The stretching magnification varies depending on the thickness of the gel-like sheet. However, the gel-like sheet is preferably stretched 5 times or more in both directions, and 25 times or more in area magnification. The stretching magnifications in the machine direction and the transverse direction may be different from each other.

The stretching temperature is preferably equal to or lower than the melting point of the polyolefin resin, and more preferably within the range of equal to or higher than (the crystal dispersion temperature, Tcd, of the polyolefin resin) and equal to or lower than (the melting point of the polyolefin resin). When the stretching temperature is equal to or lower than the melting point of the gel-like sheet, the polyolefin resin is prevented from melting, and the molecular chains of the resin can be efficiently orientated by the stretching. Further, when the stretching temperature is equal to or higher than the crystal dispersion temperature of the polyolefin resin, the polyolefin resin is softened sufficiently and the stretching tension is reduced, thereby improving the film forming property. As a result, the gel-like sheet is less susceptible to rupture during the stretching, and can be stretched at a high magnification.

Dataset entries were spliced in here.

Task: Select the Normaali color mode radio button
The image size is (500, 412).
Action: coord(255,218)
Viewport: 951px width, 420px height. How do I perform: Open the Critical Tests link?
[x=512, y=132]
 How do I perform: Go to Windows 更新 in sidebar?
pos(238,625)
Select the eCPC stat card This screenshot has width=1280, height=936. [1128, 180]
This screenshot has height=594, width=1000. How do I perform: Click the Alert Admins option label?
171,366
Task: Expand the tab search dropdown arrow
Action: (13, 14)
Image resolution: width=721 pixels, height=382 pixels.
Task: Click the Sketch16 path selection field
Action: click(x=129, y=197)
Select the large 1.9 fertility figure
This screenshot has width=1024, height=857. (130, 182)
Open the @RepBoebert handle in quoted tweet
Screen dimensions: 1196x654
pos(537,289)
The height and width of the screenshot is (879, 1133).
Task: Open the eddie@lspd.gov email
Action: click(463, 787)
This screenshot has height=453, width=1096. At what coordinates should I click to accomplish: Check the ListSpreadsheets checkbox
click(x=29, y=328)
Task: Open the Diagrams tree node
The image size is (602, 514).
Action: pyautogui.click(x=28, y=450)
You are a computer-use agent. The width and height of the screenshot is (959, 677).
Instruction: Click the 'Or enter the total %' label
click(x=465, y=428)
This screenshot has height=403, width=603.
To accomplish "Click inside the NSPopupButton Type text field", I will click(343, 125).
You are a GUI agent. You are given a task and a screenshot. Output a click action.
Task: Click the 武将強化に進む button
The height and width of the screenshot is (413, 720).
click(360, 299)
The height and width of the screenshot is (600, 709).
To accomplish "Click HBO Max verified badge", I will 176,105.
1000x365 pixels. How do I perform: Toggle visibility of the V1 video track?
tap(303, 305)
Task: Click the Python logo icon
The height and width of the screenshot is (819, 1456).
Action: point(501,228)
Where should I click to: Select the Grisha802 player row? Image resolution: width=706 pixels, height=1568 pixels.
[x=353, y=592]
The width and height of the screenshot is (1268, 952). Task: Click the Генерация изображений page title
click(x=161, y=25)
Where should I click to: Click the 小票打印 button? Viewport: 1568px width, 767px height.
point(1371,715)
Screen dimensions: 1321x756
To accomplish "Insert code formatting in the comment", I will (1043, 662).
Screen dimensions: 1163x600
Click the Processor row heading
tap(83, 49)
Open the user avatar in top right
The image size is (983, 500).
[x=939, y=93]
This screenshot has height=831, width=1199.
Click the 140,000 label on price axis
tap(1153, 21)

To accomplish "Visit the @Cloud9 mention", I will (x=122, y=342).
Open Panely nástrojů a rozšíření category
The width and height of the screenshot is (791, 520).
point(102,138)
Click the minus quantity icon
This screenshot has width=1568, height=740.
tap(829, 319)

Specifically, in a polyethylene resin having a crystal dispersion temperature of about 90° C. or higher and 100° C. or lower, the stretching temperature is preferably 80° C. or higher. The upper limit of the stretching temperature is preferably 130° C. or lower, more preferably 125° C. or lower, and most preferably 120° C. or lower. The crystal dispersion temperature, Tcd, is determined from the temperature characteristics of dynamic viscoelasticity, measured in accordance with ASTM D4065. The crystal dispersion temperature can also be determined by NMR.

The stretching as described above causes cleavage of the higher-order structure formed in the gel-like sheet, resulting in the refinement of the crystal phase and the formation of a number of fibrils. The fibrils are connected irregularly and three-dimensionally to form a network structure. The stretching serves to improve the mechanical strength and to enlarge the pores, making it possible to obtain a polyolefin microporous membrane which can be suitably used as a battery separator.

In the method of producing the polyolefin microporous membrane, the simultaneous biaxial stretching is preferably carried out before removing the plasticizer in the gel-like sheet. In the gel-like sheet containing a sufficient amount of plasticizer, the polyolefin is in a sufficiently plasticized and softened state. Therefore, the stretching before removing the plasticizer enables a smooth cleavage of the higher-order structure, thereby allowing for a uniform refinement of the crystal phase. This causes the pores and fibrils in the resulting polyolefin microporous membrane to be more uniformly refined, as a result of which both an improved pin puncture strength and a low melt-heat shrinkage ratio, as described above, can be achieved in a more stable manner.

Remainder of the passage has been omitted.